Closed amjass12 closed 4 years ago

amjass12 commented 4 years ago

Hello,

I read your recent paper in PNAS with great interest and am really excited by the elegant way in which it is able to detect gene interaction networks. I would like to apply this to my data and was wondering if you could provide some clarification on a few questions I have, thanks!

I have built a standard classification NN with keras, that is aimed at understanding bulk RNA-seq data. The samples all consist of information such as sex, age and organ. so if I have an expression matrix of samples as cols and genes as rows:

sample 1 will have its own organ, sex and age label etc... This is therefore a multi-class multi label classification task (binary_crossentropy with sigmoid activation at the final layer)....

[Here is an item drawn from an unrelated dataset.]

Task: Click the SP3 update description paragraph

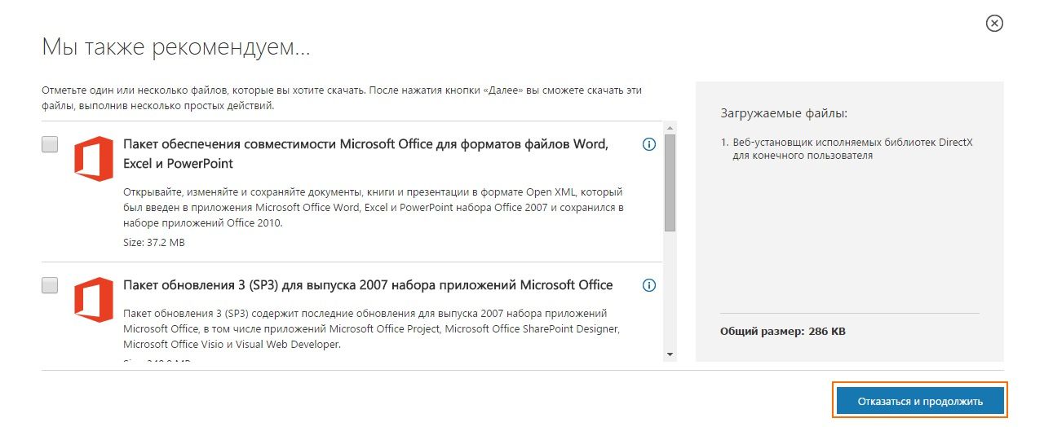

I read your paper with great interest:: I would like to combine this network with the CNN you have created so that I could identify gene-gene interactions between different sexes, different ages and organs etc.... basically, for the different classes...

One thing that is unclear to me from the source code, is where you obtain your gene-gene interaction data, and where this is fed in to the network as the reference interactions data? are y_train labels still the classes in my data such as organ age etc...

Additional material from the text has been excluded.